## Chart: Accuracy vs. AUROC for Max Softmax Probability and Negative Perplexity
### Overview
The image presents two scatter plots comparing accuracy against AUROC (Area Under the Receiver Operating Characteristic curve) for two different metrics: "Max Softmax Prob" and "Neg. Perplexity". Each plot shows data points representing the relationship between accuracy and AUROC, along with a regression line and a shaded area indicating the confidence interval.
### Components/Axes
**Left Plot: Max Softmax Prob**
* **Title:** Max Softmax Prob
* **X-axis:** Accuracy (labeled "Accuracy")
* Scale: 45% to 75%
* Markers: 45%, 60%, 75%
* **Y-axis:** AUROC (labeled "AUROC")
* Scale: 60% to 80%
* Markers: 60%, 80%
* **Data Points:** Black circles
* **Regression Line:** Black line with a positive slope.
* **Confidence Interval:** Shaded gray area around the regression line.
**Right Plot: Neg. Perplexity**
* **Title:** Neg. Perplexity
* **X-axis:** Accuracy (labeled "Accuracy")
* Scale: 40% to 60%
* Markers: 40%, 50%, 60%
* **Y-axis:** AUROC (labeled "AUROC")
* Scale: 60% to 65%
* Markers: 60%, 65%
* **Data Points:** Black circles
* **Regression Line:** Black line with a negative slope.
* **Confidence Interval:** Shaded gray area around the regression line.
### Detailed Analysis
**Left Plot: Max Softmax Prob**
* **Trend:** The AUROC generally increases as the accuracy increases.
* **Data Points:**
* At 45% Accuracy, AUROC is approximately 65%.
* At 60% Accuracy, AUROC is approximately 75%.
* At 75% Accuracy, AUROC is approximately 85%.
* **Regression Line:** The regression line visually confirms the positive correlation between accuracy and AUROC.
**Right Plot: Neg. Perplexity**
* **Trend:** The AUROC generally decreases as the accuracy increases.
* **Data Points:**
* At 40% Accuracy, AUROC is approximately 64%.
* At 50% Accuracy, AUROC is approximately 63%.
* At 60% Accuracy, AUROC is approximately 61%.

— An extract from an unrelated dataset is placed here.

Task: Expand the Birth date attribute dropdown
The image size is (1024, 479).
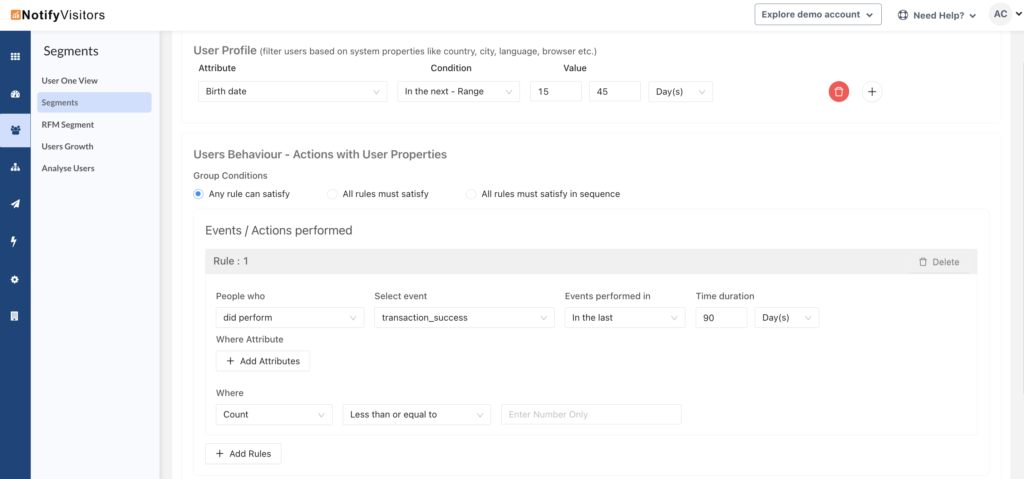Action: [293, 92]

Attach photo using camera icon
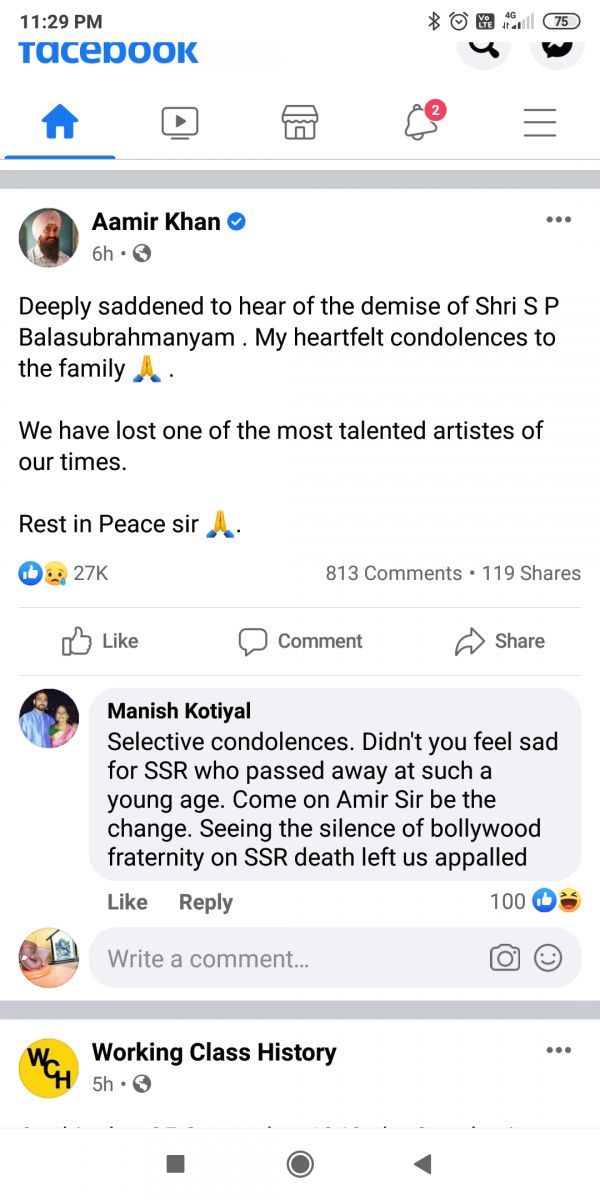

* **Regression Line:** The regression line visually confirms the negative correlation between accuracy and AUROC.
### Key Observations
* The "Max Softmax Prob" plot shows a positive correlation between accuracy and AUROC, suggesting that higher softmax probabilities are associated with better model performance.
* The "Neg. Perplexity" plot shows a negative correlation between accuracy and AUROC, suggesting that lower perplexity is associated with better model performance.
* The range of AUROC values is much larger in the "Max Softmax Prob" plot (60%-80%) compared to the "Neg. Perplexity" plot (60%-65%).
### Interpretation
The plots illustrate the relationship between accuracy and AUROC for two different metrics. The positive correlation in the "Max Softmax Prob" plot suggests that models with higher confidence in their predictions (as indicated by higher softmax probabilities) tend to perform better. Conversely, the negative correlation in the "Neg. Perplexity" plot suggests that models with lower perplexity (i.e., less uncertainty in their predictions) also tend to perform better. The different ranges of AUROC values indicate that "Max Softmax Prob" may be a more sensitive indicator of model performance than "Neg. Perplexity" in this context.